Toni Everett founded the Toni Everett Company in the late 1970s after being a stay-at-home mom until her two children, Lee and son Anthony, went to school. She got into the real estate business by accident after being asked by a friend to help with advertising and marketing for a Bayshore Boulevard condominium project. “I thought, I’ll try it out — and then it just boomeranged,” she said. “I did most of the buildings on Bayshore. I either converted or pre-sold them and then I also got into general real estate in the high end.”
Born and raised in a large Italian family in Tampa, Everett graduated from the Academy of the Holy Names and later attended Rollins College in Winter Park. That’s where she met her late husband, Horace “Sonny” Everett. She worked in New York City for a few years before returning to her hometown. As the condominiums rose along Bayshore, so did her sales. Today, her annual sales volume exceeds $80 million.
Her Bayshore firm has more than 20 associates, including her sister Patty Clark and Lee and Everett’s daughter-in-law, Julie Everett.
“It’s great because we all have fun together and I have learned to ebb and flow,” said Toni Everett.
Lee also attended Rollins and originally planned to enter the fashion industry. She returned to Tampa to serve as creative director at Deborah Kent Women’s Apparel until her family members persuaded her to get a real estate license.
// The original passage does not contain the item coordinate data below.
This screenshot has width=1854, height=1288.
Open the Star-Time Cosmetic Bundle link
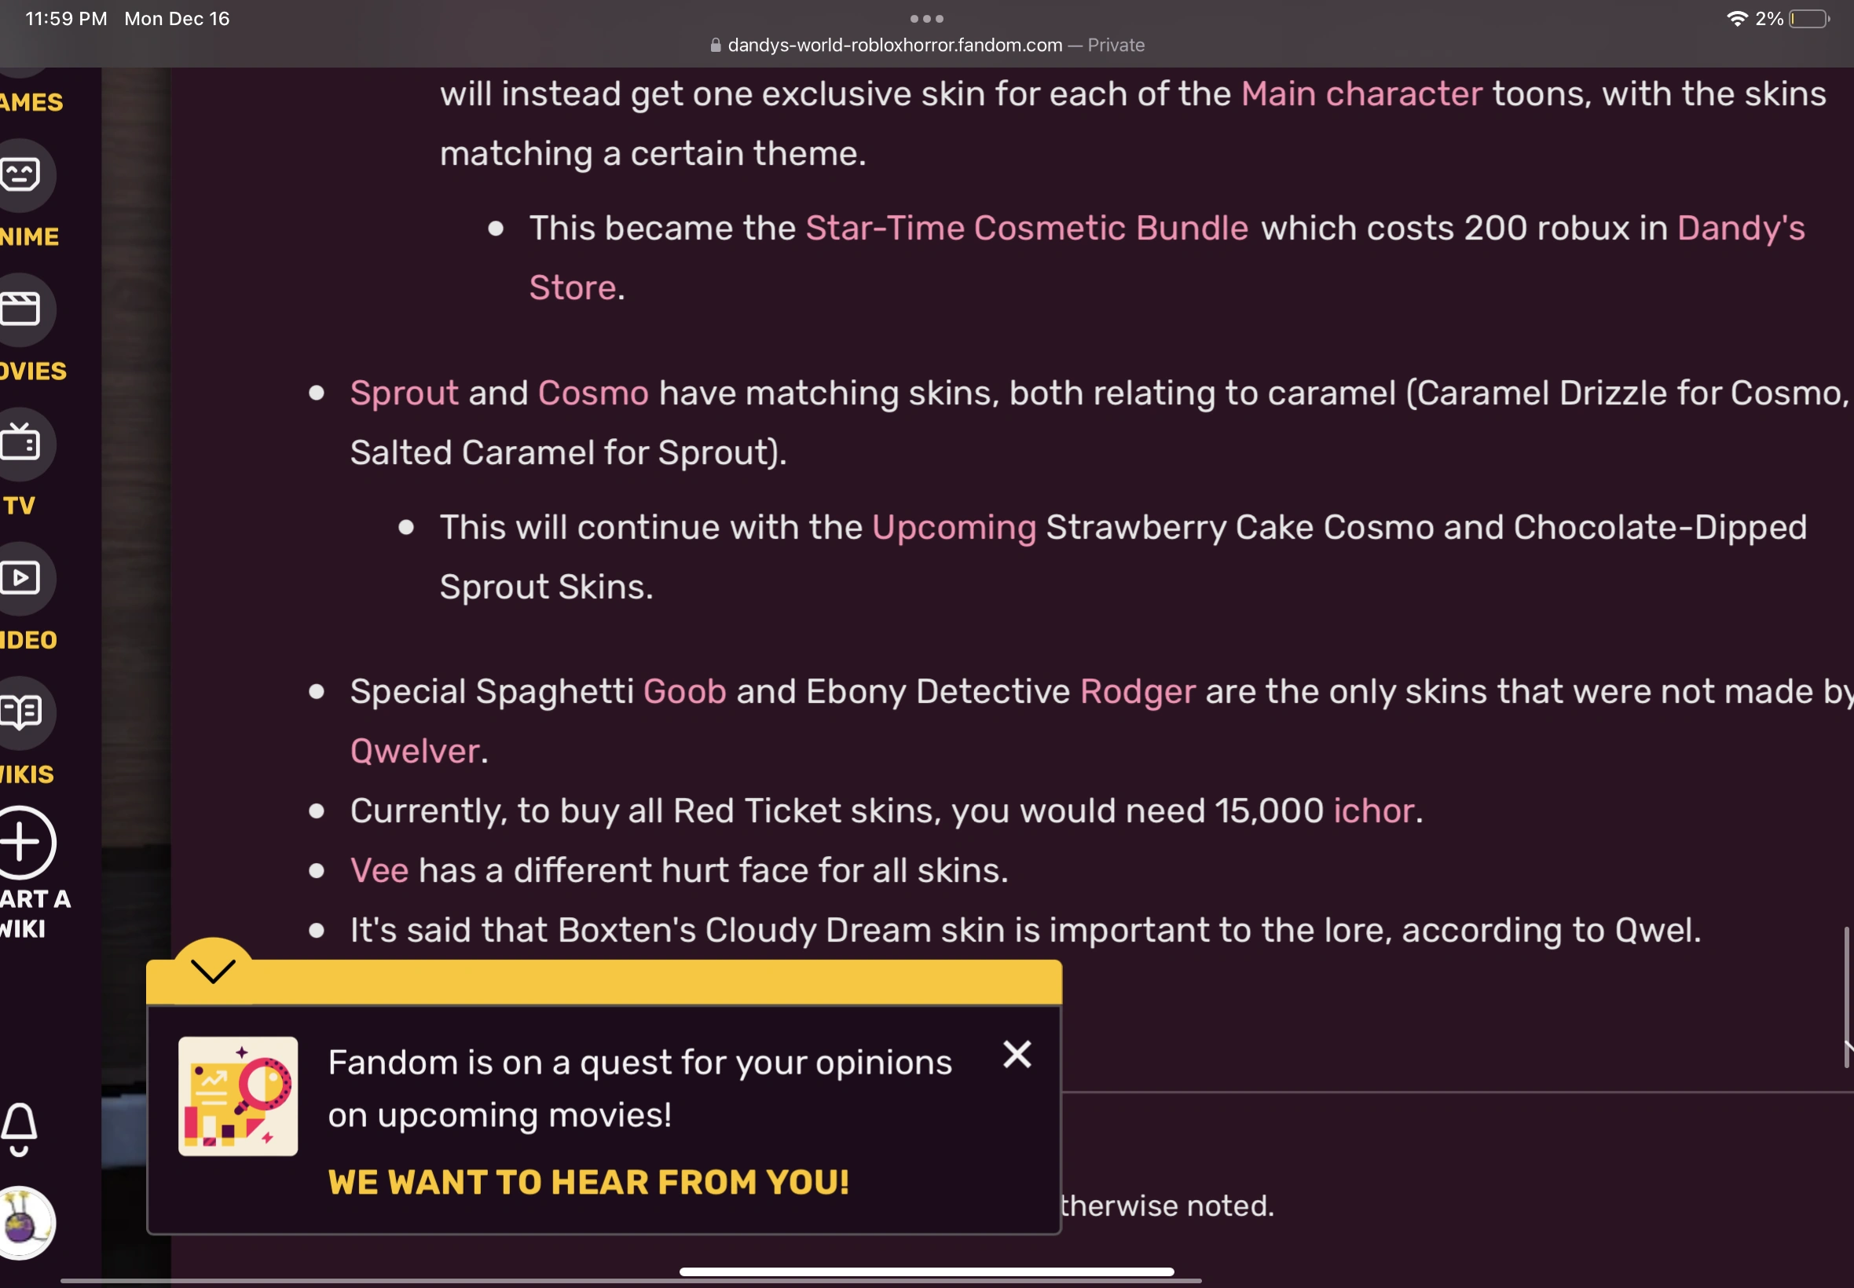[1027, 228]
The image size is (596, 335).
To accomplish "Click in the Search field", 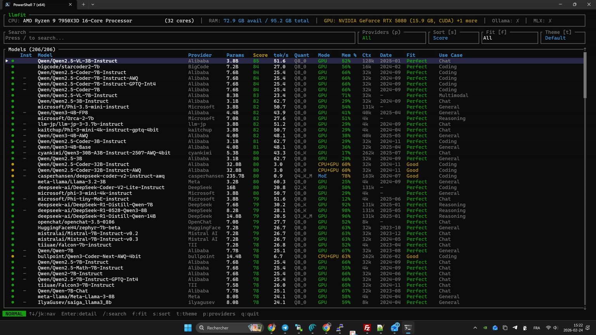I will pos(178,38).
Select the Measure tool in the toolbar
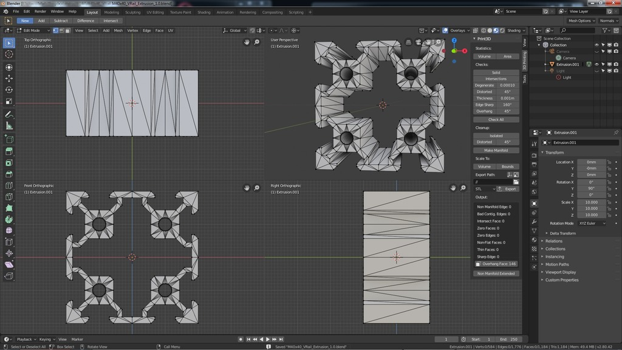 9,125
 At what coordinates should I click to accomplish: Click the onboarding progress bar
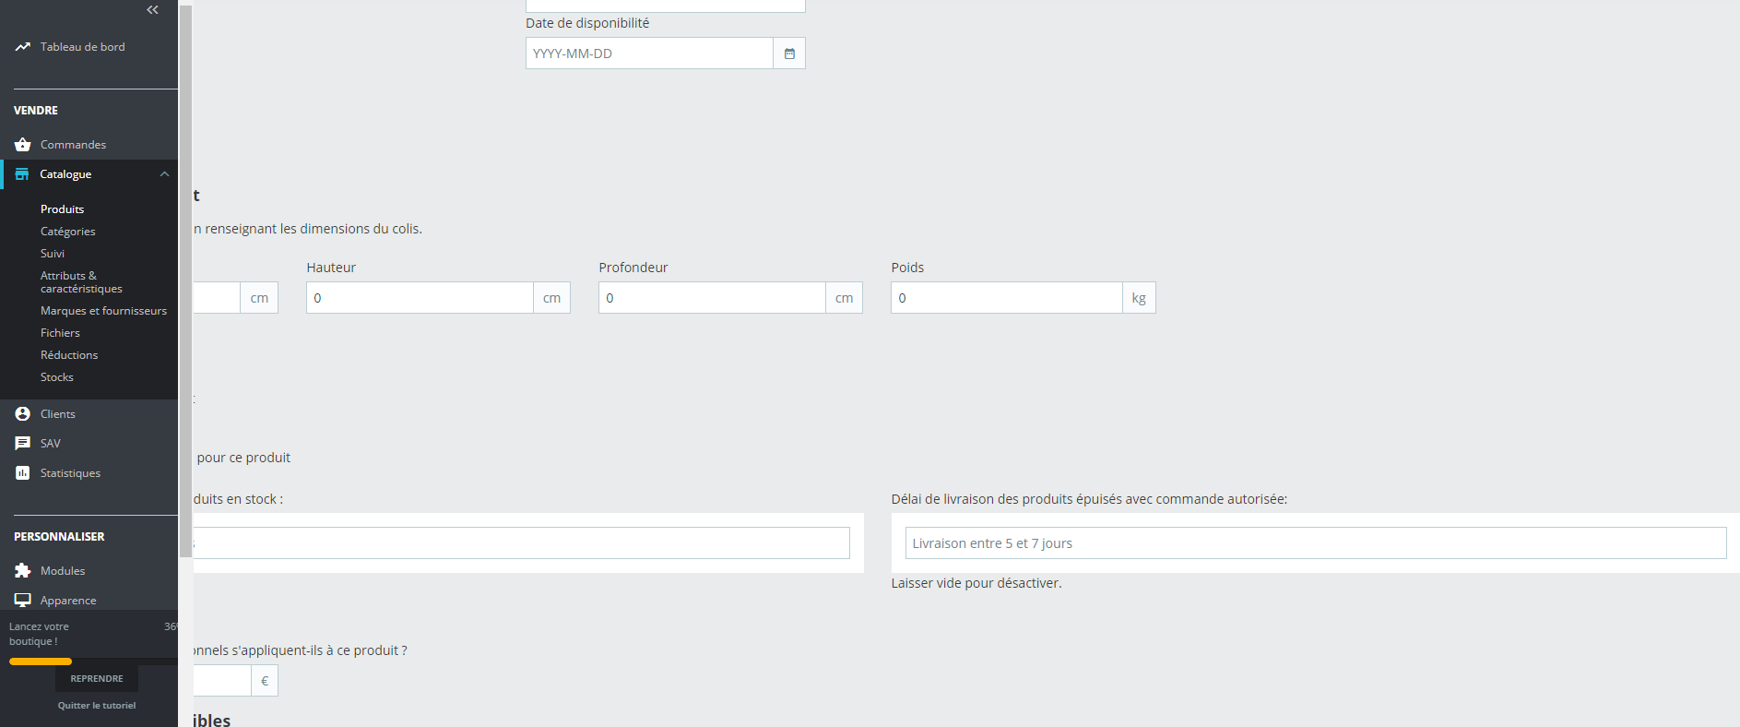click(92, 661)
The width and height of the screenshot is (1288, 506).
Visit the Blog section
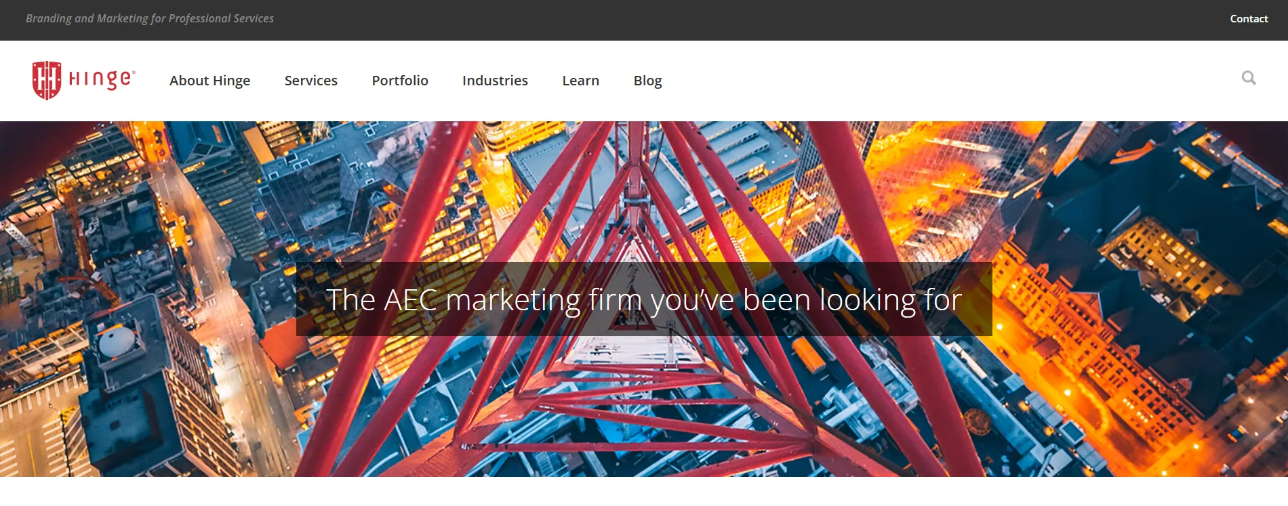(647, 81)
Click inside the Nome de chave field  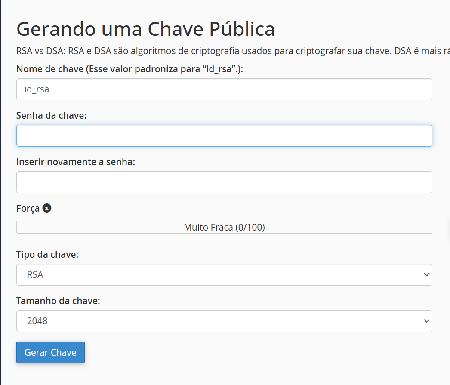224,89
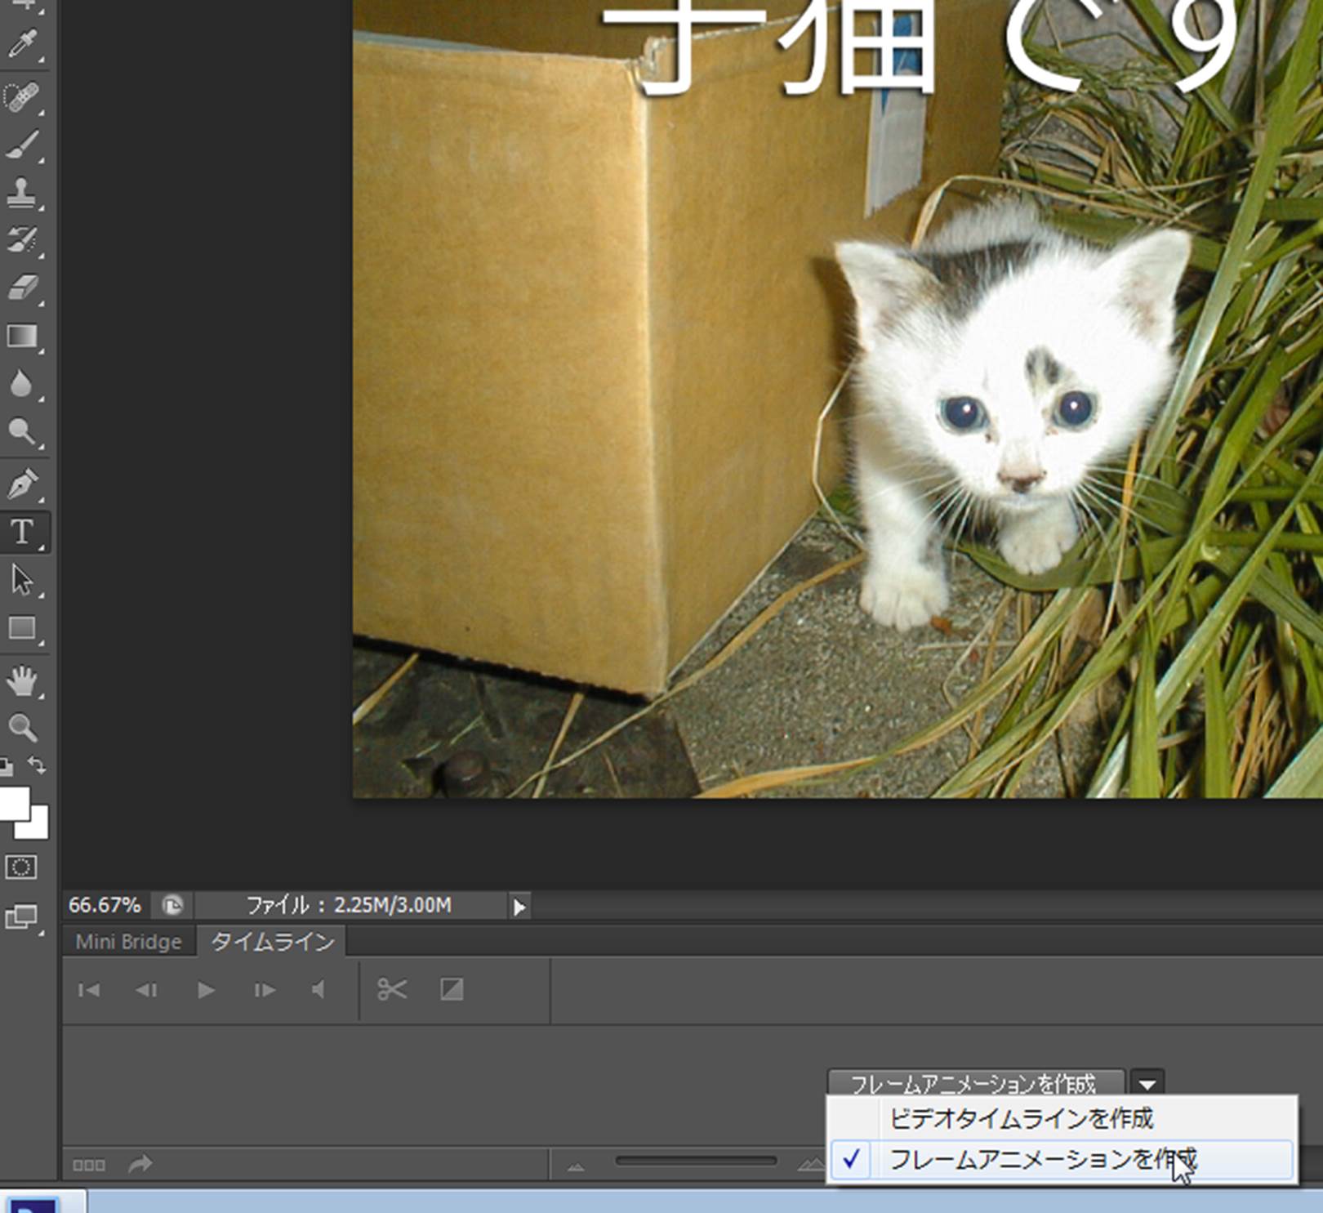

“One of the reasons I was hesitant is my mother is a very strong personality and I just wanted to make sure I could come in on my own terms,” said Lee. “I learned from her how to be strong and not let the difficulties of a business deal affect you personally.”
Everett has been adjusting her real estate practice since the shutdown, doing many deals virtually.
One thing she and her family members are missing the most, though, is attending local fundraising events for the charities they support. They usually are each other’s dates at the luncheons and dinners.
“I’m worried for the charities because it really impacts them not having the functions. I think people are donating anyway,” Everett said.
Lee said she and her mom are particularly passionate about the organizations supporting children in the Tampa Bay area.
“Recently we have been sending money to Feeding Tampa Bay,” she said. “We really miss those events. They are part of supporting the community and the causes but it’s also our time for networking and seeing friends. That’s part of what our industry is about.”
Everett said part of her business strategy has always been learning to adapt.
“I have been through four recessions and now this,” she said. “Each one has a different flavor and you just have to find the button that makes it work.”